As the digital revolution continues apace, emergent technologies and means of communication present new challenges and opportunities for the football industry. This is the first book to bring together key contemporary debates at the intersection of football studies, leisure studies, and digital cultural studies.
It presents cutting edge theoretical and empirical work based around four key themes: theorizing digital football cultures; digital football fandom; football and social media; and football (sub)cybercultures. Covering topics such as transnational digital fandom, online abuse, and gender, Digital Football Cultures argues that we are witnessing the hyperdigitalization of the world's most popular sport.
This book is a valuable resource for students and researchers working in leisure studies, sports studies, football studies, and critical media studies, as well as geography, anthropology, criminology, and sociology. It is also fascinating reading for anybody working in sport, media, and culture.
About the Author: Stefan Lawrence is Senior Lecturer in Socio-cultural Aspects of Sport and Leisure at Newman University, UK. His primary research interests include race, racialization(s) and racism(s) in sport and leisure, sport for peace and social justice, and sport and digital cultures.

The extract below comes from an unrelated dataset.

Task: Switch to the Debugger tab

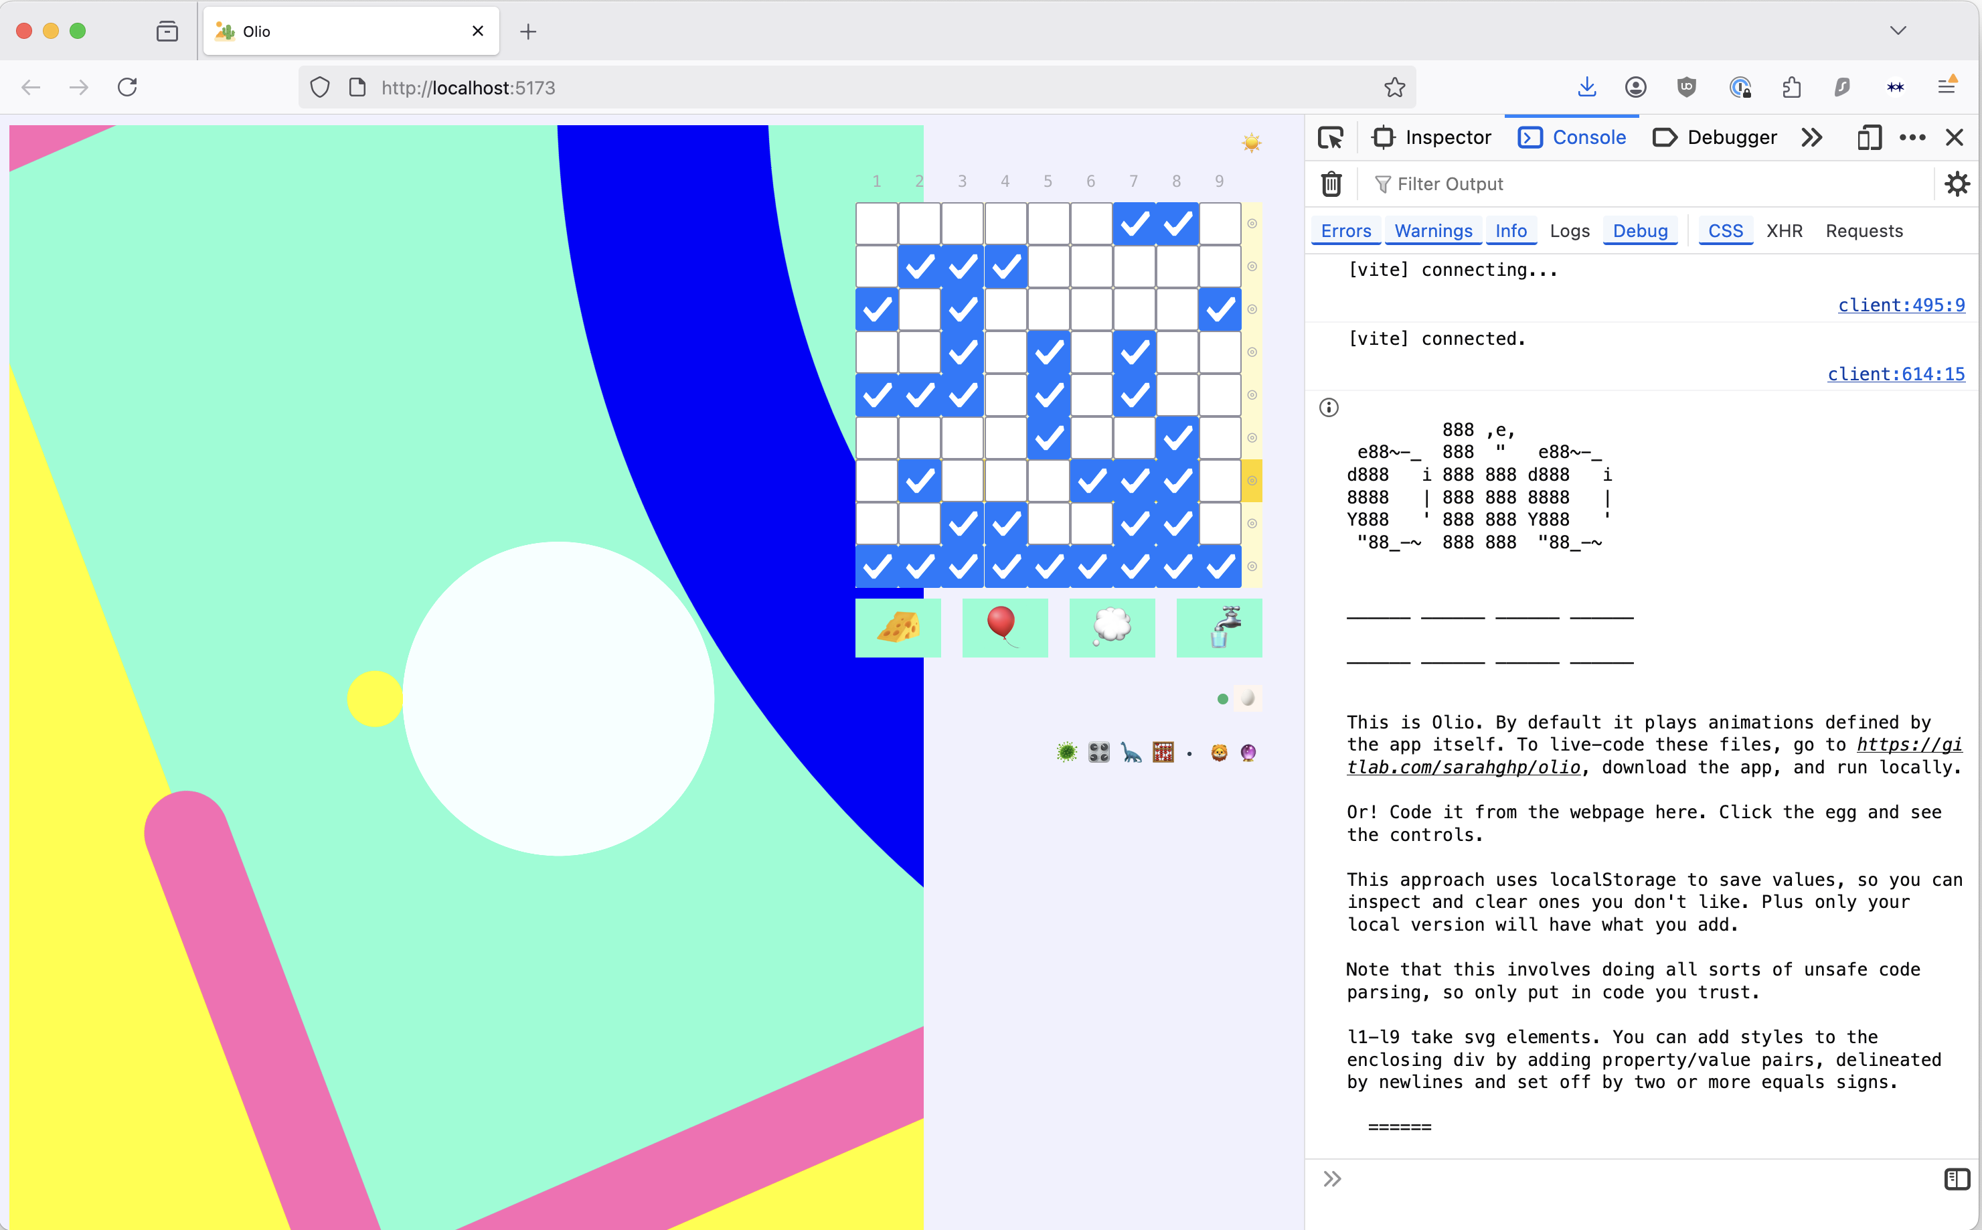Action: [x=1715, y=137]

He is especially interested in exploring football as a cultural phenomenon. Stefan is Founder of the Digital Football Network (@digiFootballnet), which was created to promote a critical approach to the study of digital football cultures. Stefan tweets from @StefanoLawrence.
Garry Crawford is Professor of Sociology at the University of Salford, UK. His research and teaching focuses primarily on audiences, media and consumer patterns, digital media and new technologies, and most specifically, sport fans and video gamers. Garry is Director of the University of Salford Digital Cluster and Reviews Editor for Cultural Sociology.